Dataset entries »
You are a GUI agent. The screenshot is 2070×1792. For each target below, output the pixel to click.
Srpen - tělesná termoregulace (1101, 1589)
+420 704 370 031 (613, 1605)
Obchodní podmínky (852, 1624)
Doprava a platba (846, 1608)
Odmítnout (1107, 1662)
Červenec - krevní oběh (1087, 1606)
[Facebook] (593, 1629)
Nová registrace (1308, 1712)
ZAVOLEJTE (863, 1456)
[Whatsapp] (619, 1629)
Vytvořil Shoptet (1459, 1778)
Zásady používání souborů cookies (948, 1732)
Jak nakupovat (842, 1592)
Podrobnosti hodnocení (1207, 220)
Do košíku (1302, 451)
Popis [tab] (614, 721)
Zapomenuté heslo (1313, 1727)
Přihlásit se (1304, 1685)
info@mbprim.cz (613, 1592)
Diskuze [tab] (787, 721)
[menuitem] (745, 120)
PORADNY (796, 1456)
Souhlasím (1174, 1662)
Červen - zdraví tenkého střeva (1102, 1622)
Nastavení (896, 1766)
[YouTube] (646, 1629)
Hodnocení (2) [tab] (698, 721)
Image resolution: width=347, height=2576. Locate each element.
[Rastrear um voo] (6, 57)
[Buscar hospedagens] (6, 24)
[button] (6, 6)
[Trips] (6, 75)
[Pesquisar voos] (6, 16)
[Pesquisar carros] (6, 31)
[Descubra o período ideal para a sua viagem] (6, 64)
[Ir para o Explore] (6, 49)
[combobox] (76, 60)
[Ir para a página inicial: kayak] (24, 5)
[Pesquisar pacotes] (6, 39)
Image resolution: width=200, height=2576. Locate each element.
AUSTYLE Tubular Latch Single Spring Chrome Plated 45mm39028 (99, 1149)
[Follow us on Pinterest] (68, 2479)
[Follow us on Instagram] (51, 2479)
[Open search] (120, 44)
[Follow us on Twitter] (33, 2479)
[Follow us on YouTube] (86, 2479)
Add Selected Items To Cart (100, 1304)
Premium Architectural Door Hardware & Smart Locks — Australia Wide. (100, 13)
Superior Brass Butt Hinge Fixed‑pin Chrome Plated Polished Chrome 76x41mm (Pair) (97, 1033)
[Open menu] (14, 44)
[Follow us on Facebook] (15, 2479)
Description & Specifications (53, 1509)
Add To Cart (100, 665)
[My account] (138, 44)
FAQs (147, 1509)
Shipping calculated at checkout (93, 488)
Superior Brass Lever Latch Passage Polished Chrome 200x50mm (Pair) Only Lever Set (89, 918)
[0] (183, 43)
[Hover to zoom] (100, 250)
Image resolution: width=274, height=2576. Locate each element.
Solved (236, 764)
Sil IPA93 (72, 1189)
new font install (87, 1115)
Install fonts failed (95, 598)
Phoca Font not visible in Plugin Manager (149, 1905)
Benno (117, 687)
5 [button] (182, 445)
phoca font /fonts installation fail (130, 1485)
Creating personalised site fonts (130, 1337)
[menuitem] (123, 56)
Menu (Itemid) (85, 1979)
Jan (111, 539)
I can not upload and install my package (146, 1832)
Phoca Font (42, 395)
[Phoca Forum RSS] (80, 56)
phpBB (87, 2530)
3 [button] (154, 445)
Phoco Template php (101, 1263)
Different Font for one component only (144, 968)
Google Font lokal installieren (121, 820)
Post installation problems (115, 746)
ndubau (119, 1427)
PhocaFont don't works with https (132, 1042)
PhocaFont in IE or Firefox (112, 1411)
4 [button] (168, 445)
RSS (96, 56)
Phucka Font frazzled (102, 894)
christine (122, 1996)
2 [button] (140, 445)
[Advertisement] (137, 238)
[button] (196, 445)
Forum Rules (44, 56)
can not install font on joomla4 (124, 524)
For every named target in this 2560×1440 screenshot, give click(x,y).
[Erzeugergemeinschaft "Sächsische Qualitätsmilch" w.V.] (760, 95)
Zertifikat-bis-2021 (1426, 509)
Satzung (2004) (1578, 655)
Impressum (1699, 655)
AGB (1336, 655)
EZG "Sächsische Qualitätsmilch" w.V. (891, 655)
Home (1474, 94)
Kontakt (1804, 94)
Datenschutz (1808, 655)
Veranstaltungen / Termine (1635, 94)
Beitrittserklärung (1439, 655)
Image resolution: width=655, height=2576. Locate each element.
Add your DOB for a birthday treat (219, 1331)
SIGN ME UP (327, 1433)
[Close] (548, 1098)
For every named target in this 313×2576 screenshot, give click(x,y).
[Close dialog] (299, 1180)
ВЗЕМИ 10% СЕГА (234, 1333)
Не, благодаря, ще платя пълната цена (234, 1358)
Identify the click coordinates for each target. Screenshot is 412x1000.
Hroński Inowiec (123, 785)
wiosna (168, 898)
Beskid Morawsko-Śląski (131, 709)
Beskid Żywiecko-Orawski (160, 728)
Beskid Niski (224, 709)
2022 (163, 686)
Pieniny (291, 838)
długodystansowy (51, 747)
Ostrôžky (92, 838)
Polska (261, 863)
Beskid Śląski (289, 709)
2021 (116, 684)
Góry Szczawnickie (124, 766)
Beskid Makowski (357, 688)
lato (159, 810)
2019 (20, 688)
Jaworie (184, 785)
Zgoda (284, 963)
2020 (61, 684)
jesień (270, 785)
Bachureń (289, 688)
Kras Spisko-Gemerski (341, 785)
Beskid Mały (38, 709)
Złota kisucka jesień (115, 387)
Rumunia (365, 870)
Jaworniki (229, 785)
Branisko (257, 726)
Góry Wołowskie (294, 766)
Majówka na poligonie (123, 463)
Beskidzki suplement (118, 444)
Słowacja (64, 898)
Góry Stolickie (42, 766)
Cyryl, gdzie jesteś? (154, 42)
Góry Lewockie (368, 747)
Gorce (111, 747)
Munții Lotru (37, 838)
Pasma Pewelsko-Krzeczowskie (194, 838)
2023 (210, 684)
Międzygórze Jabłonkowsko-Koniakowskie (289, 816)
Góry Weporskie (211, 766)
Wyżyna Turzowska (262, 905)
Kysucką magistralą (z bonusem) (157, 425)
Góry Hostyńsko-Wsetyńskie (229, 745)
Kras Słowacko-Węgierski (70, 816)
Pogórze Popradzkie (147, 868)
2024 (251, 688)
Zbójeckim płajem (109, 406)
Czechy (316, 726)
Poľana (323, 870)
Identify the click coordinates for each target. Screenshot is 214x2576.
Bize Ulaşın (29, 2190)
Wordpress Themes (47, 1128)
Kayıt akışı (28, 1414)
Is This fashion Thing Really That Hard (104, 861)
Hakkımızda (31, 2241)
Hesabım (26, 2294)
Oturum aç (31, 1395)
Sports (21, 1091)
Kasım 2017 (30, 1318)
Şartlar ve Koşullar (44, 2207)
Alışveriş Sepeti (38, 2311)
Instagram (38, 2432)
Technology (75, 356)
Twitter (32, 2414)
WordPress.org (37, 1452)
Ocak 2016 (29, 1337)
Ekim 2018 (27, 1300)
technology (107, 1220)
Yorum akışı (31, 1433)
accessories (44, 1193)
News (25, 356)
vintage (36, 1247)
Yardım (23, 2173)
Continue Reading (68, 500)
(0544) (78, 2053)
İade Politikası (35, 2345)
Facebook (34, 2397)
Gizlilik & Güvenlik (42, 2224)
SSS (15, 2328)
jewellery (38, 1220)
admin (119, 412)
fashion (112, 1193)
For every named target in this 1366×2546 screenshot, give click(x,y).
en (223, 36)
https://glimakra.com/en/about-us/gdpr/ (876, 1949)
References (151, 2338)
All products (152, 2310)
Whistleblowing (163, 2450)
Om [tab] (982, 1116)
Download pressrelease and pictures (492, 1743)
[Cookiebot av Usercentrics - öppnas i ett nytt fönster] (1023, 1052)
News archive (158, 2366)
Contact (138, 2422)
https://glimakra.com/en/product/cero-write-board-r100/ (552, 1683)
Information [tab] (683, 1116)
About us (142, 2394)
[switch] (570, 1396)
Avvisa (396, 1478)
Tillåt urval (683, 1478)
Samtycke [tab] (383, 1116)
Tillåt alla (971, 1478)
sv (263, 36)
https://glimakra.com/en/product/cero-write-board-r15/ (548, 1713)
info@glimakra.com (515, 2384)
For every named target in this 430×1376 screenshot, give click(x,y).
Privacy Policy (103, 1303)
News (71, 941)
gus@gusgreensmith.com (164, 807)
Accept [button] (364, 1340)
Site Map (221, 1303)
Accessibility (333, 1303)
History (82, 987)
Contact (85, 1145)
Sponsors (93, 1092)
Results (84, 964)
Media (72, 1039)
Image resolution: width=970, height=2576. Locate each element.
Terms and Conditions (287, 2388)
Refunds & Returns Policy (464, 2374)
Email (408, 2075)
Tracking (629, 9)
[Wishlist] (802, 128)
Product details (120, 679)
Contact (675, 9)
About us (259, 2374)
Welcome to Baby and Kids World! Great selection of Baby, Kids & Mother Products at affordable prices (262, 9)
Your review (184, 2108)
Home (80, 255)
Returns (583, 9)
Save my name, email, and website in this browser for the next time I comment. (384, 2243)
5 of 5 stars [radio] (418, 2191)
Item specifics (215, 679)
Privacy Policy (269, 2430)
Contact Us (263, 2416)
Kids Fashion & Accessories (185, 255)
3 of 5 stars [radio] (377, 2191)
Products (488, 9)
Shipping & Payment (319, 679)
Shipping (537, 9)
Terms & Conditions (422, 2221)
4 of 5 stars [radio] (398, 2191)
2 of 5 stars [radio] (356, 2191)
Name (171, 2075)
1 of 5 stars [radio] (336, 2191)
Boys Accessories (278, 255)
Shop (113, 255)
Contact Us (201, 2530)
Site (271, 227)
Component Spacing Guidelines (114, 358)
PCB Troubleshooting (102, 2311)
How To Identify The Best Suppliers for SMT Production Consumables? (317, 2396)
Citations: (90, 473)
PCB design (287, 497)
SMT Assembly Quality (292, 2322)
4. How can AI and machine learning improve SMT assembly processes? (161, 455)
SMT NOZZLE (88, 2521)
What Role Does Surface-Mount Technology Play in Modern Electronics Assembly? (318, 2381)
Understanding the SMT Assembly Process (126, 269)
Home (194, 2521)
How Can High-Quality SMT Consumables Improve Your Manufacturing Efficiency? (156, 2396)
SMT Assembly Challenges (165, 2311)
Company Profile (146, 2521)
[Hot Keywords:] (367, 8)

ASSIGNMENT » Search the records above for the string "Superior". Report each line that has it.

RESPONSE TO THE TASK »
Superior Brass Butt Hinge Fixed‑pin Chrome Plated Polished Chrome 76x41mm (Pair) (97, 1033)
Superior Brass Lever Latch Passage Polished Chrome 200x50mm (Pair) Only Lever Set (89, 918)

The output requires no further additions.